A highlight of the 1946-47 season was Mick Hinman's performance for Northern NSW against Wally Hammond's MCC team in the match at Newcastle on December 21 and 23 1946. Hammond's team included such notables as Leonard Hutton, Denis Compton, Cyril Washbrook and Bill Voce. In the first innings, Hinman took 5 for 92 off 22.3 overs when the MCC scored 345 with Hammond making 142 and Laurie Fishlock 110. Batting for Northern NSW, he top-scored with 46 in a total of 202. Col Johnston also played for Northern NSW and captained the side after Reg Beatty withdrew following the death of his father after the first day's play. Col thereby carried on a family tradition as his father had captained the team that played against Arthur Gilligan's MCC team in Maitland in 1925.
At the start of the season, there was uncertainty about whether Maitland would continue to play in the Newcastle competition. The Annual Meeting in a close vote refused permission for the Maitland Club to enter. However, a later meeting decided to enter an Association team in the Newcastle competition and to conduct local competitions for first, second and third grades.
Thirty-seven teams entered the competitions with registrations reaching 851 - the highest since 1926-27. For the first time since the war, a first grade competition was conducted. Six teams entered - Robins, Marist Bros., East Maitland, Branxton and Northern Division No. 1 and 2. Second and third grades were organized into two divisions, with one division of second grade including 8 teams from the Raymond Terrace and Port Stephens district: Bob's Farm, Booral, Williamtown, Nelson's Bay, Karuah, Limeburner's Creek, Anna Bay and Raymond Terrace Methodists.
For the first time since 1932-33 finals were reintroduced. In first grade the premiers Northern Division No. 1 defeated East Maitland; in second grade Raymond Terrace Methodists defeated Thornton; and in third grade Greta United defeated Thornton.
Ray Allen (son of Roy Alien) began to emerge on the cricket scene and headed the first-grade district batting aggregate with 446 runs at an average of 55.75, and was second in the bowling averages with 25 wickets at 7.92. W Langford of Robins was the leading wicket-taker in first grade with 40 wickets.
One player to show considerable promise was Keith Smith of Northern Division. A pre-season report noted:
"He is a bowler of pace with a nice easy action. He also
knows how to play shots and is a grand fieldsman."
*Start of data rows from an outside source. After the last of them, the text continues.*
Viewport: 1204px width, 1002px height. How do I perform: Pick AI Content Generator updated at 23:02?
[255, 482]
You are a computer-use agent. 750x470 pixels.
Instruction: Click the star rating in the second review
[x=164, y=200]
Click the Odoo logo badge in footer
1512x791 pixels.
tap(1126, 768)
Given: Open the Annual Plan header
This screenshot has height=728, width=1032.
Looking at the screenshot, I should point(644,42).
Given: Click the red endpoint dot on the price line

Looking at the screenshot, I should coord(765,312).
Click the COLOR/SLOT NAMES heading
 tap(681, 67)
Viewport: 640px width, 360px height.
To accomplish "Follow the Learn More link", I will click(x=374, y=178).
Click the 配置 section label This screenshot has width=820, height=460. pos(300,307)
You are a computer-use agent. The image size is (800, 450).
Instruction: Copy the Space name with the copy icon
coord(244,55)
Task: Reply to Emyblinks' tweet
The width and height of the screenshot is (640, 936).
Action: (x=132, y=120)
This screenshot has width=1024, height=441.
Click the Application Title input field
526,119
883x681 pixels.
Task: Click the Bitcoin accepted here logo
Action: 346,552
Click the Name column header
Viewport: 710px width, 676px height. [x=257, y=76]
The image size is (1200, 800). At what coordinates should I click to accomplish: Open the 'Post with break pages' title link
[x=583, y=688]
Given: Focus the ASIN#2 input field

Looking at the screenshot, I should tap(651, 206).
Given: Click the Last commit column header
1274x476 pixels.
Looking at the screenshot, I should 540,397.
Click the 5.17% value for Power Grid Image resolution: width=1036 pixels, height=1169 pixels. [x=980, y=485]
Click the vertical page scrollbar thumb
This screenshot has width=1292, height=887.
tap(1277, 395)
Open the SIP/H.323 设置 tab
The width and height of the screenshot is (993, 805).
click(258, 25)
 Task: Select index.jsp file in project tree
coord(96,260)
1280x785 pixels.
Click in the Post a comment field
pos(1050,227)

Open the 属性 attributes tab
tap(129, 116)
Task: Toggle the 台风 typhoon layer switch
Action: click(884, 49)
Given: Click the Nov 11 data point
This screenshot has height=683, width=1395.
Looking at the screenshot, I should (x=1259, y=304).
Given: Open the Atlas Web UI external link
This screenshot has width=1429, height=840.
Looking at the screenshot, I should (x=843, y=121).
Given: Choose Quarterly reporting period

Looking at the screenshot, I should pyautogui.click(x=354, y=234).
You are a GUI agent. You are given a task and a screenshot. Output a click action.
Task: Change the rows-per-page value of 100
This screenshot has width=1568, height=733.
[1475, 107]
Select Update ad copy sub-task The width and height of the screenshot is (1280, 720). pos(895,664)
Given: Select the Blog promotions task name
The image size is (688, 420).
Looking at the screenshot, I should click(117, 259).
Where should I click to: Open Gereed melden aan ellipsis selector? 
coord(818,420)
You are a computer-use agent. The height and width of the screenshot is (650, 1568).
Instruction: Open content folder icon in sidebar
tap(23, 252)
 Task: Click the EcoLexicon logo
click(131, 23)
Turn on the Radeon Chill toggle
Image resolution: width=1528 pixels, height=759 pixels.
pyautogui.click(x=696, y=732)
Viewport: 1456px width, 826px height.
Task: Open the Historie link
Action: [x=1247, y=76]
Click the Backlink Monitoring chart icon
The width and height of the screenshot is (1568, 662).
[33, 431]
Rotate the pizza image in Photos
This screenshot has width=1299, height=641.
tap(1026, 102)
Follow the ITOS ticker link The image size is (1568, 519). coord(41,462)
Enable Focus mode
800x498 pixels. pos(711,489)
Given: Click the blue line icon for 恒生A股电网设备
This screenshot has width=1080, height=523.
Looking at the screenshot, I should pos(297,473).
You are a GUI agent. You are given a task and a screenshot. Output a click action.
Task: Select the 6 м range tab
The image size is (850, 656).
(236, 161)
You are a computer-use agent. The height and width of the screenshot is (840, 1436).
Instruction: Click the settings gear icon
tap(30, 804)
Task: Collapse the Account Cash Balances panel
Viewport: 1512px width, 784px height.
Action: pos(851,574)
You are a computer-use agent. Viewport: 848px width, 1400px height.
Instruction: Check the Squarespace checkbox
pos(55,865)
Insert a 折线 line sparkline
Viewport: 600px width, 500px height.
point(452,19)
During the season, including the final, he took 44 wickets at 9.64. Among his best efforts were 6-10 against Branxton and 6-31 against Robins, when he took 4 wickets in 6 balls.
Another young player showing potential was Charlie Bridge who came from a long line of Branxton cricket identities. Together with Ray Alien, he played some games for the Maitland team in the Newcastle competition.
In the Newcastle competition, the Association team failed to make the final. The outstanding performance was by Mick Hinman who headed the team's batting and bowling aggregates and averages with 434 runs at 27.1 and 45 wickets at 12.2.
It was a busy season on the representative front. During the pre-season, Chegwyn made his third visit to Maitland and played two one day matches at Lorn Park. His team again included some top players - Arthur Morris, Sid Barnes, Ernie Toshack and Bob Cristofani. In the first match Morris "carried his bat" to make 111 in a total of 187. Best of the locals were Mick Hinman who made 52 in the first match and Alan Johnston who made 35 in the second.
Hunter Valley was one of eight teams to compete in Country Week from November 1-8 1946. Ray Alien, Alan Johnston, Col Johnston and Peter Macmillan were Hunter River representatives in the team. Hunter Valley had a disappointing Carnival, losing four matches and drawing one.
At the end of the Carnival, Col Johnston was selected as captain of the Combined Country team to play Metropolitan on November 11, 1946, at the SCG. He scored an impressive 141 n.o. in the Combined Country's total of 4 for 267 and gained high praise from the Sydney press. Following on this innings he was chosen for NSW Second XI to play against Victoria at the MCG on December 3-5 1946. With the re-formation of the Hunter Valley Cricket Council, a series of inter-district matches for the John Bull Shield was played on public holidays. Newcastle again won the competition. At Easter, a Hunter River team played against an NSWCA Xl - one of four teams sent to the country by the NSWCA to promote country cricket.